Tasks for this exercise:
A – Answer each question from the hallway painting thread, one per line:
(i) What color did Scuba_Dave paint the hallway, and for what reason?
(ii) What is the name of the color Staticman2 chose?
(iii) According to jmb324, which room is usually the most prominent one off the hall?
B – Summarize the hallway painting thread in two sentences.

# painting a small hallway, need opinions.



## 7echo (Aug 24, 2008)

White trim and doors, off white walls.


----------



## jmb324 (Dec 29, 2008)

I see your dilemma..thats a lot of door ways & colors to make cohesive...
this link might help you with finding complimentary colors....
http://www.theblufish.com/hometips/decorating/color/colorwheel/index.html

So you have different options here, based on what you wish to accomplish...
besides choosing a good color...is your goal to make the hallway look longer?
Do you want to give it more impact or to make it blend in so that the doorways are the focal point...

http://www.hgtv.com/decorating/treat-halls-like-every-other-room/index.html

A lighter neutral color will help create a bigger space...
(its hard to guess without having seen the actual colors in each room) but Im thinking a lighter shade of taupe/suede/tan or the creamy ivories..to a gold family? ...those colors should work well with your oranges, greens etc...
Some people choose to do the halls in a bold color to make the white trim and door frames stand out, and give the hall its own identity just as each room has.
Another idea that creates more length/depth..as well as drama is to do bead board/wainscoting and a chair rail on the lower half, painted to match the baseboards & doors/trim and then your color choice on the upper...but thats a bit more ambitious and expensive than just painting.

The living room is usually the most prominent room off the hall so that will be the main color you need to compliment.
good luck with your project.


----------



## Scuba_Dave (Jan 16, 2009)

I painted our hallway white for more light


----------



## JenniferRyan (Feb 4, 2009)

Hi~

The biggest issue is the variable colors in the rooms leading off the hallway. Oranges, pinks, greens...it's a lot to deal with. One solution would be to consider painting the girl's room peach and green to coordinate with the spiced gingerbread. Then choose a warm beige in the same tone as the gingerbread.

The other solution is to pick up a light sage green and carry that into all the rooms. I emphasize the word Light!

Finally, you could just choose a warm beige, let the doors and trims spark it up with their white, and not worry about the hall. Let the rooms themselves do the talking.

Hopes this helps!
Jennifer


----------



## Staticman2 (Dec 5, 2008)

Thanks for all ofthe input! I went with a color called "honey oat" which is just a medium shade of an oatmeal, it is on the light side of a beige and looks good enough that the rest of the halls in the house are getting the same color. 

Thanks!


----------



## Dana11 (Mar 5, 2009)

You need to choose some light color for your hallway walls to bring in light and give an impact of a bigger path. light colors make the area look wider whereas dark color give it warmer and smaller look.

Dana


----------

Information shown:
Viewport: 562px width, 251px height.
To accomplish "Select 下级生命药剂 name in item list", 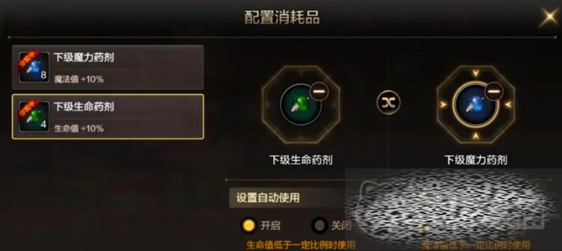I will pyautogui.click(x=84, y=107).
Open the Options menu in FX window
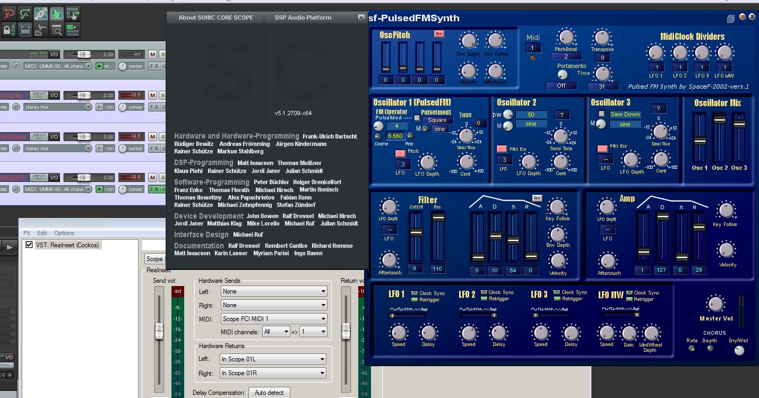This screenshot has height=398, width=759. pos(64,233)
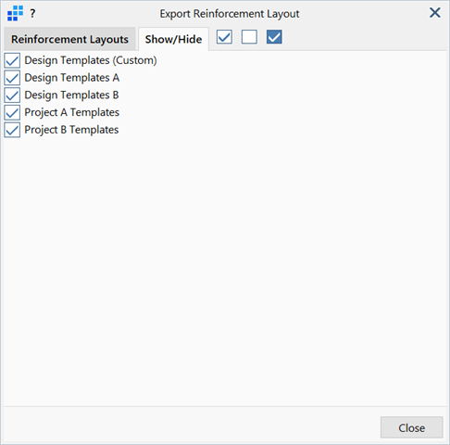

The answers:
A –
(i) White, for more light.
(ii) "honey oat"
(iii) The living room.

B – Replies recommend light or neutral wall colors, such as a warm beige or a light sage green, because light colors make a hallway look bigger, though one reply also offers a bold color or wainscoting with a chair rail as alternatives. Staticman2 went with "honey oat," a light beige, and is using it for the rest of the halls in the house.